Despite concerns that antidepressant use during pregnancy might affect infants’ growth and development, a small new study finds no size differences in the first year of life between babies exposed and not exposed to the drugs.

The medications — known as selective serotonin reuptake inhibitors, or SSRIs, which include fluoxetine (marketed as Prozac) and citalopram (Celexa) — have been tied to premature births and lower birth weight. But their effect on growth during infancy had not been studied.

“It’s a reassuring finding in that when you have an illness during pregnancy, you want to know what is the impact of the illness and what is the impact of the medication,” Katherine Wisner, the study’s lead author, said.

Untreated depression also didn’t seem to influence infant growth, according to Wisner, the director of Northwestern University’s Asher Center for the Study and Treatment of Depressive Disorders.

That’s important because a baby’s most rapid growth happens in the first year, which sets the stage for growth patterns for the whole lifes pan, she added.

Wisner and her colleagues tracked 97 pregnant women without depression, 46 on antidepressants and 31 with depression that was not treated with medication. Their babies were measured and weighed four times over the first year of life.

Almost 20 percent of the women on SSRIs gave birth prematurely — before 37 weeks of gestation — compared with 10 percent of the depressed, non-medicated women and 5 percent of women without depression; these rates were consistent with previous studies.

However, neither depression nor SSRIs were associated with lower weight, shorter length or smaller head size at two weeks, three months, six months and one year.

“This is a good study with some significant limitations, which is inherent in this kind of work,” according to Richard Shelton, a psychiatrist who studies antidepressants and pregnancy at the University of Alabama at Birmingham and was not involved in the study.

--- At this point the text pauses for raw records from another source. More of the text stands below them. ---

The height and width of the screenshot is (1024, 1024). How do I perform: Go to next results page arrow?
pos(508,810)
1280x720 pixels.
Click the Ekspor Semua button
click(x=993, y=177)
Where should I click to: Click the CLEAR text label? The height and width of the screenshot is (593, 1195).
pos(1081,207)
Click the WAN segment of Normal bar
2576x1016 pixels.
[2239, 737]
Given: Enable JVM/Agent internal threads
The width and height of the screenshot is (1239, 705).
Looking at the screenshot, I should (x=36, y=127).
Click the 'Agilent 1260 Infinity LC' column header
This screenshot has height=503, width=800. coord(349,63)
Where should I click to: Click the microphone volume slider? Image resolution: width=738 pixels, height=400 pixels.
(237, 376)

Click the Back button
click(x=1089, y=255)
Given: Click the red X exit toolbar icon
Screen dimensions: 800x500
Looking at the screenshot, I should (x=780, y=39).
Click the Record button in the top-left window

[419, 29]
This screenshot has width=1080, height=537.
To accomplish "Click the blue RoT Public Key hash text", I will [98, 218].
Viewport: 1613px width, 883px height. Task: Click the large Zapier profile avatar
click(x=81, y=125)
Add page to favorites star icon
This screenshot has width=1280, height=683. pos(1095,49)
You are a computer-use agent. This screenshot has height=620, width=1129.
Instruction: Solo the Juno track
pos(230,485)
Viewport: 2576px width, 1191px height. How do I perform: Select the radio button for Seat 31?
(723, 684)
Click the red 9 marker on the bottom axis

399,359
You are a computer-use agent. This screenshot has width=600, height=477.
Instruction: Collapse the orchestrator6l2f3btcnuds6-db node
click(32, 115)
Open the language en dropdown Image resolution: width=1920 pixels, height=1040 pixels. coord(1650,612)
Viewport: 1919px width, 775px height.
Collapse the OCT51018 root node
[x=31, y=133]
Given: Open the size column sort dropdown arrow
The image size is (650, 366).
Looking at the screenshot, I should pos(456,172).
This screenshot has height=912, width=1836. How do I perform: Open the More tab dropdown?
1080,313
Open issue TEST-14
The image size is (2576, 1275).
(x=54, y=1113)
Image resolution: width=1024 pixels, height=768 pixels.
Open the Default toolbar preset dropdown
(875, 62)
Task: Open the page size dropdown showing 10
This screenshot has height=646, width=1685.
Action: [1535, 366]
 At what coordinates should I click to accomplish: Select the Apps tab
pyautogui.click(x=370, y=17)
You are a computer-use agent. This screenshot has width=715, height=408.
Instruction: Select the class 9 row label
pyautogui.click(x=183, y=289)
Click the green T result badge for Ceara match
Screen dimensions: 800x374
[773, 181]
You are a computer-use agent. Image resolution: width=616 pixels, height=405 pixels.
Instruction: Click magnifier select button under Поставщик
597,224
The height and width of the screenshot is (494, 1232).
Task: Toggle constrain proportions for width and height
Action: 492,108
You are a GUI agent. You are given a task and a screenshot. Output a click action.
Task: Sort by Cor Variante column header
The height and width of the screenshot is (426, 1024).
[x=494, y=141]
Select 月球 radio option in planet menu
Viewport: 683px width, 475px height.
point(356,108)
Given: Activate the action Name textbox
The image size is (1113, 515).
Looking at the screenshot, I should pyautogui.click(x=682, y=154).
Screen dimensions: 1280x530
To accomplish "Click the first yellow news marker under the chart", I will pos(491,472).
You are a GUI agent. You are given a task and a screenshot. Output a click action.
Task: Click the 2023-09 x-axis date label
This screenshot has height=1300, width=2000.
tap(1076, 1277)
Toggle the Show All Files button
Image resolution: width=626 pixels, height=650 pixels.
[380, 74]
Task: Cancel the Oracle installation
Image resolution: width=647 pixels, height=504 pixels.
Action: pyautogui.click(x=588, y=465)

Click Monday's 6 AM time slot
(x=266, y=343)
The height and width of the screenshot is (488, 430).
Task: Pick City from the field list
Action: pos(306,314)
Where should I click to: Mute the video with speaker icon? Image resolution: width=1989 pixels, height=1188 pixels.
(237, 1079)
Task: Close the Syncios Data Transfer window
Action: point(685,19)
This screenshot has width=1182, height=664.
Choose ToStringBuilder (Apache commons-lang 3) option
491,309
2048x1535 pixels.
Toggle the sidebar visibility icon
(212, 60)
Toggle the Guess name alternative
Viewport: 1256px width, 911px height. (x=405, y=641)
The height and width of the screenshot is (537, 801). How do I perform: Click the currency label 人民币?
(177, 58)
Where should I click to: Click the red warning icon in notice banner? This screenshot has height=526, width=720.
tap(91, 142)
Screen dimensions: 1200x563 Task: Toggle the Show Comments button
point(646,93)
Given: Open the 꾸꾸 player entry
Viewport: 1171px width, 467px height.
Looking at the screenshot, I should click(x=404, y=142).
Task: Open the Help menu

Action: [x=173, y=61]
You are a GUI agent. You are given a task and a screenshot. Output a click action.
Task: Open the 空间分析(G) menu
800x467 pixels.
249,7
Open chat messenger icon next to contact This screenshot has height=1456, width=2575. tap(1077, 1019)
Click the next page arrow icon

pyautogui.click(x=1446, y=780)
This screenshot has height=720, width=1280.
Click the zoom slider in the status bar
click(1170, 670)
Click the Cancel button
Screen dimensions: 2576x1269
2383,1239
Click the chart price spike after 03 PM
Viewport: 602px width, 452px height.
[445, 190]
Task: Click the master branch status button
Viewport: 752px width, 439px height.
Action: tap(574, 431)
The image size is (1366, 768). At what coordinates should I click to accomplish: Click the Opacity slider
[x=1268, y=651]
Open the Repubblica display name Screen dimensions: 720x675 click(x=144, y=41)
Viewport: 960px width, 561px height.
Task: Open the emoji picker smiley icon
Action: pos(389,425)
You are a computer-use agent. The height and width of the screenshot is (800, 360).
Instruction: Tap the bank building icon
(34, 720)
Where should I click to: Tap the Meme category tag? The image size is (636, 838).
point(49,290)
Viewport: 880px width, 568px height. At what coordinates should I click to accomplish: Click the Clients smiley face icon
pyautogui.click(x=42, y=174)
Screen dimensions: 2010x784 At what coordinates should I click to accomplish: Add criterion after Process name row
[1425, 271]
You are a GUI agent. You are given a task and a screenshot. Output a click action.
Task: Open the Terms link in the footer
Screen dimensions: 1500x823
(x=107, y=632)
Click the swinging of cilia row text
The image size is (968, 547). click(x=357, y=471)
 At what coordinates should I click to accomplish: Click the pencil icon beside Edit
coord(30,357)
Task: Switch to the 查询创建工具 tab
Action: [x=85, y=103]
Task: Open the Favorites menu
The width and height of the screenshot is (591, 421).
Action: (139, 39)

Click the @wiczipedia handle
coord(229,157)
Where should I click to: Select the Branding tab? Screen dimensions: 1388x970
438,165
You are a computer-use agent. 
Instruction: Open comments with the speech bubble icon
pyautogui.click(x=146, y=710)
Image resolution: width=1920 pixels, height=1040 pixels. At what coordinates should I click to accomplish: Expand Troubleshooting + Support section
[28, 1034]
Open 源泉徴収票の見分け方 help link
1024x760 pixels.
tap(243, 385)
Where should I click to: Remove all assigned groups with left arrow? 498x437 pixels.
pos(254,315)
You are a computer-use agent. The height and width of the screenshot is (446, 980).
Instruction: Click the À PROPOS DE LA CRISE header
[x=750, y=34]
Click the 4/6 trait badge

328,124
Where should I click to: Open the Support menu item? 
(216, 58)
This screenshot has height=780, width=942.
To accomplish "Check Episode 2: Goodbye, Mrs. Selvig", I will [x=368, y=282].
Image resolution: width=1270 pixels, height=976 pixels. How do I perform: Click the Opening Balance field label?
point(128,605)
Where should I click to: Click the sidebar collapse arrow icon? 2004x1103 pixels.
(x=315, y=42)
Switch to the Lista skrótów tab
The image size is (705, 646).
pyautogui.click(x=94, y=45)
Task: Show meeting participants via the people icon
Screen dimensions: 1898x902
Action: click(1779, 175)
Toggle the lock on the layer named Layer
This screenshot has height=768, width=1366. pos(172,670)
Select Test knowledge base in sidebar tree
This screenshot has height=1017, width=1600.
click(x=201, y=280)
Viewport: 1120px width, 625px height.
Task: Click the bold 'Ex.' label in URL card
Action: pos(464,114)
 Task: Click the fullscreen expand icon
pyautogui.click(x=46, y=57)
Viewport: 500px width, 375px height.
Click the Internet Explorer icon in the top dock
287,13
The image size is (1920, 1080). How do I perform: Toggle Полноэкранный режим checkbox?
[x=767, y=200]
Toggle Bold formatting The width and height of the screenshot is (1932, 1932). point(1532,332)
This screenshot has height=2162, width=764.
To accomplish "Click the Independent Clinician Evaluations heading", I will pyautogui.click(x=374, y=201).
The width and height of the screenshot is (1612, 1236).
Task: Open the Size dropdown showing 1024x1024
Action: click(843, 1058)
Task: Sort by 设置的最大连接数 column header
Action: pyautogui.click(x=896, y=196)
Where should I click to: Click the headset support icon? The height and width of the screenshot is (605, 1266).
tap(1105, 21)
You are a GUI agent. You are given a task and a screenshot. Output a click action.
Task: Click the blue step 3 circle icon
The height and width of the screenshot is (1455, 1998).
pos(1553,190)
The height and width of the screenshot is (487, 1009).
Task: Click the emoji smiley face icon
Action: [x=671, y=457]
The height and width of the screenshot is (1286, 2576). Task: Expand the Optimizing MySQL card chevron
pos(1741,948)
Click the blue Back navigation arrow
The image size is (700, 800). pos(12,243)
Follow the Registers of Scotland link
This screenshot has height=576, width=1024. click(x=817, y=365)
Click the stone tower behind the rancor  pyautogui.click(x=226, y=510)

Previous studies have found that babies exposed to SSRIs tend to have more problems immediately after birth, Shelton said.

Babies can be less responsive and more irritable, which may be caused by withdrawal from the drugs they’ve had in their systems, Shelton said. One of his studies also found that SSRI-
exposed babies had a slightly increased risk of seizures after birth.

Depression alone has been linked to risks as well, including low birth weight, Wisner said. There’s also a large body of evidence on the risks to a child’s psychological development from growing up in a home with a depressed mom.

Wisner has received grant money for Pfizer, which markets antidepressants. The new study — published in the American Journal of Psychiatry — was funded by the National Institute of Mental Health.